== WORK REQUEST ==
Return every line of the listing, exactly as it reads.
[EXERCISE INPUT — start]
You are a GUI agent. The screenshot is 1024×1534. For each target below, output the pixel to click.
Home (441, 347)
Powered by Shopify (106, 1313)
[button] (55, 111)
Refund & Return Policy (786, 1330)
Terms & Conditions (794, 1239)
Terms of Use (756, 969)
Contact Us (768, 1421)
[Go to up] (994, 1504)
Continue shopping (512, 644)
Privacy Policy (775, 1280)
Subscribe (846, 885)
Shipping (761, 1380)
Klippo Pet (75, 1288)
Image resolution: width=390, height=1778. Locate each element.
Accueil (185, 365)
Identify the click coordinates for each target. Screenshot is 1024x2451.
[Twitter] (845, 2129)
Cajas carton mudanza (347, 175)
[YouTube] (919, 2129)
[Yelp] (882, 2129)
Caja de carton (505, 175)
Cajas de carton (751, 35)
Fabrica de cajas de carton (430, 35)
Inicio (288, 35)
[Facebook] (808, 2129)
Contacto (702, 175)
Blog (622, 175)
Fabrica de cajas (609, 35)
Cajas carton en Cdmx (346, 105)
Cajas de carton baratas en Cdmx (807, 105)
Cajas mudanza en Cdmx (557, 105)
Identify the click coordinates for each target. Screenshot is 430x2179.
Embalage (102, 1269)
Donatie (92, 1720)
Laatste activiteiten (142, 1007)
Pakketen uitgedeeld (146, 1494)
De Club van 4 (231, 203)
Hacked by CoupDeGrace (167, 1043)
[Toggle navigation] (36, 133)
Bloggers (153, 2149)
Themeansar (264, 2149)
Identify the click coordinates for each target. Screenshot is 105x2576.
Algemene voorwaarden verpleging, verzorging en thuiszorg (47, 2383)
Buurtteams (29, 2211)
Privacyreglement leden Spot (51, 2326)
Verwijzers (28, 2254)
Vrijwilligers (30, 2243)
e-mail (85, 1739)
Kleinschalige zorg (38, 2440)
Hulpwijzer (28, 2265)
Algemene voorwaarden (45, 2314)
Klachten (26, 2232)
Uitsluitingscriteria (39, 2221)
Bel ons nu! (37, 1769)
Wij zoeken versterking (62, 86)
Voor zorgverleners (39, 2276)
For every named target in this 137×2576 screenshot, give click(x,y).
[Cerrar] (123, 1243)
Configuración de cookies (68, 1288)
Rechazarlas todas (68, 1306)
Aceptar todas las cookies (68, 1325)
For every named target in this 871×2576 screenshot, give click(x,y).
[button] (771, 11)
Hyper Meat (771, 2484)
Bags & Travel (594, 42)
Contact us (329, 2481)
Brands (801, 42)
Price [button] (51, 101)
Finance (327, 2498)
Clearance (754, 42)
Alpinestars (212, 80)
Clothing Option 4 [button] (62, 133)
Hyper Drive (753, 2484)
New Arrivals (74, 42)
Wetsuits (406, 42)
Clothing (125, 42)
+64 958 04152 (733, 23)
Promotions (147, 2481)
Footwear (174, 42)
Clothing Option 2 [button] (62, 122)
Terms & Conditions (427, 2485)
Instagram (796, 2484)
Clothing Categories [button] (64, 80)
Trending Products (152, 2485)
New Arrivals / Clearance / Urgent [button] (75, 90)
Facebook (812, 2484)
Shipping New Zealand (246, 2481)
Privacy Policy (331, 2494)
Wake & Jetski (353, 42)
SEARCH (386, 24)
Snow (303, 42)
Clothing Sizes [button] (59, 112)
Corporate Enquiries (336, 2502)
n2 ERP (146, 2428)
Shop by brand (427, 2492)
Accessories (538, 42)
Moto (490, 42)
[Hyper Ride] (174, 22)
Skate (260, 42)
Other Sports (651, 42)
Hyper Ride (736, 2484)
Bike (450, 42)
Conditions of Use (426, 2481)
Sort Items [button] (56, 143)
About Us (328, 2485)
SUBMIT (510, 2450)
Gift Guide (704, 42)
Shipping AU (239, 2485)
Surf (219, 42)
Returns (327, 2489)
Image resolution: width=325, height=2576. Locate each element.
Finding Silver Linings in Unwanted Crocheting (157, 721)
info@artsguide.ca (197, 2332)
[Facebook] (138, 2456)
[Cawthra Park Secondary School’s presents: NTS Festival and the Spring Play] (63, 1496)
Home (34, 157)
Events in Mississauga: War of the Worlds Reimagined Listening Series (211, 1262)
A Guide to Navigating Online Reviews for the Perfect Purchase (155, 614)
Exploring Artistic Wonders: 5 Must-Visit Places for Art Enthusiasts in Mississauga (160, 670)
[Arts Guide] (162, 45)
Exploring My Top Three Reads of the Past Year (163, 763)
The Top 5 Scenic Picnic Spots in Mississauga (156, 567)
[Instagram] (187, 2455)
[EXERCISE INPUT — finish]
== EXERCISE ANSWER ==
You are a GUI agent. The screenshot is 1024×1534. For each target below, output the pixel to click.
Home (441, 347)
Powered by Shopify (106, 1313)
[button] (55, 111)
Refund & Return Policy (786, 1330)
Terms & Conditions (794, 1239)
Terms of Use (756, 969)
Contact Us (768, 1421)
[Go to up] (994, 1504)
Continue shopping (512, 644)
Privacy Policy (775, 1280)
Subscribe (846, 885)
Shipping (761, 1380)
Klippo Pet (75, 1288)
Image resolution: width=390, height=1778. Locate each element.
Accueil (185, 365)
Identify the click coordinates for each target. Screenshot is 1024x2451.
[Twitter] (845, 2129)
Cajas carton mudanza (347, 175)
[YouTube] (919, 2129)
[Yelp] (882, 2129)
Caja de carton (505, 175)
Cajas de carton (751, 35)
Fabrica de cajas de carton (430, 35)
Inicio (288, 35)
[Facebook] (808, 2129)
Contacto (702, 175)
Blog (622, 175)
Fabrica de cajas (609, 35)
Cajas carton en Cdmx (346, 105)
Cajas de carton baratas en Cdmx (807, 105)
Cajas mudanza en Cdmx (557, 105)
Identify the click coordinates for each target. Screenshot is 430x2179.
Embalage (102, 1269)
Donatie (92, 1720)
Laatste activiteiten (142, 1007)
Pakketen uitgedeeld (146, 1494)
De Club van 4 (231, 203)
Hacked by CoupDeGrace (167, 1043)
[Toggle navigation] (36, 133)
Bloggers (153, 2149)
Themeansar (264, 2149)
Identify the click coordinates for each target. Screenshot is 105x2576.
Algemene voorwaarden verpleging, verzorging en thuiszorg (47, 2383)
Buurtteams (29, 2211)
Privacyreglement leden Spot (51, 2326)
Verwijzers (28, 2254)
Vrijwilligers (30, 2243)
e-mail (85, 1739)
Kleinschalige zorg (38, 2440)
Hulpwijzer (28, 2265)
Algemene voorwaarden (45, 2314)
Klachten (26, 2232)
Uitsluitingscriteria (39, 2221)
Bel ons nu! (37, 1769)
Wij zoeken versterking (62, 86)
Voor zorgverleners (39, 2276)
For every named target in this 137×2576 screenshot, give click(x,y).
[Cerrar] (123, 1243)
Configuración de cookies (68, 1288)
Rechazarlas todas (68, 1306)
Aceptar todas las cookies (68, 1325)
For every named target in this 871×2576 screenshot, give click(x,y).
[button] (771, 11)
Hyper Meat (771, 2484)
Bags & Travel (594, 42)
Contact us (329, 2481)
Brands (801, 42)
Price [button] (51, 101)
Finance (327, 2498)
Clearance (754, 42)
Alpinestars (212, 80)
Clothing Option 4 [button] (62, 133)
Hyper Drive (753, 2484)
New Arrivals (74, 42)
Wetsuits (406, 42)
Clothing (125, 42)
+64 958 04152 (733, 23)
Promotions (147, 2481)
Footwear (174, 42)
Clothing Option 2 [button] (62, 122)
Terms & Conditions (427, 2485)
Instagram (796, 2484)
Clothing Categories [button] (64, 80)
Trending Products (152, 2485)
New Arrivals / Clearance / Urgent [button] (75, 90)
Facebook (812, 2484)
Shipping New Zealand (246, 2481)
Privacy Policy (331, 2494)
Wake & Jetski (353, 42)
SEARCH (386, 24)
Snow (303, 42)
Clothing Sizes [button] (59, 112)
Corporate Enquiries (336, 2502)
n2 ERP (146, 2428)
Shop by brand (427, 2492)
Accessories (538, 42)
Moto (490, 42)
[Hyper Ride] (174, 22)
Skate (260, 42)
Other Sports (651, 42)
Hyper Ride (736, 2484)
Bike (450, 42)
Conditions of Use (426, 2481)
Sort Items [button] (56, 143)
About Us (328, 2485)
SUBMIT (510, 2450)
Gift Guide (704, 42)
Shipping AU (239, 2485)
Surf (219, 42)
Returns (327, 2489)
Image resolution: width=325, height=2576. Locate each element.
Finding Silver Linings in Unwanted Crocheting (157, 721)
info@artsguide.ca (197, 2332)
[Facebook] (138, 2456)
[Cawthra Park Secondary School’s presents: NTS Festival and the Spring Play] (63, 1496)
Home (34, 157)
Events in Mississauga: War of the Worlds Reimagined Listening Series (211, 1262)
A Guide to Navigating Online Reviews for the Perfect Purchase (155, 614)
Exploring Artistic Wonders: 5 Must-Visit Places for Art Enthusiasts in Mississauga (160, 670)
[Arts Guide] (162, 45)
Exploring My Top Three Reads of the Past Year (163, 763)
The Top 5 Scenic Picnic Spots in Mississauga (156, 567)
[Instagram] (187, 2455)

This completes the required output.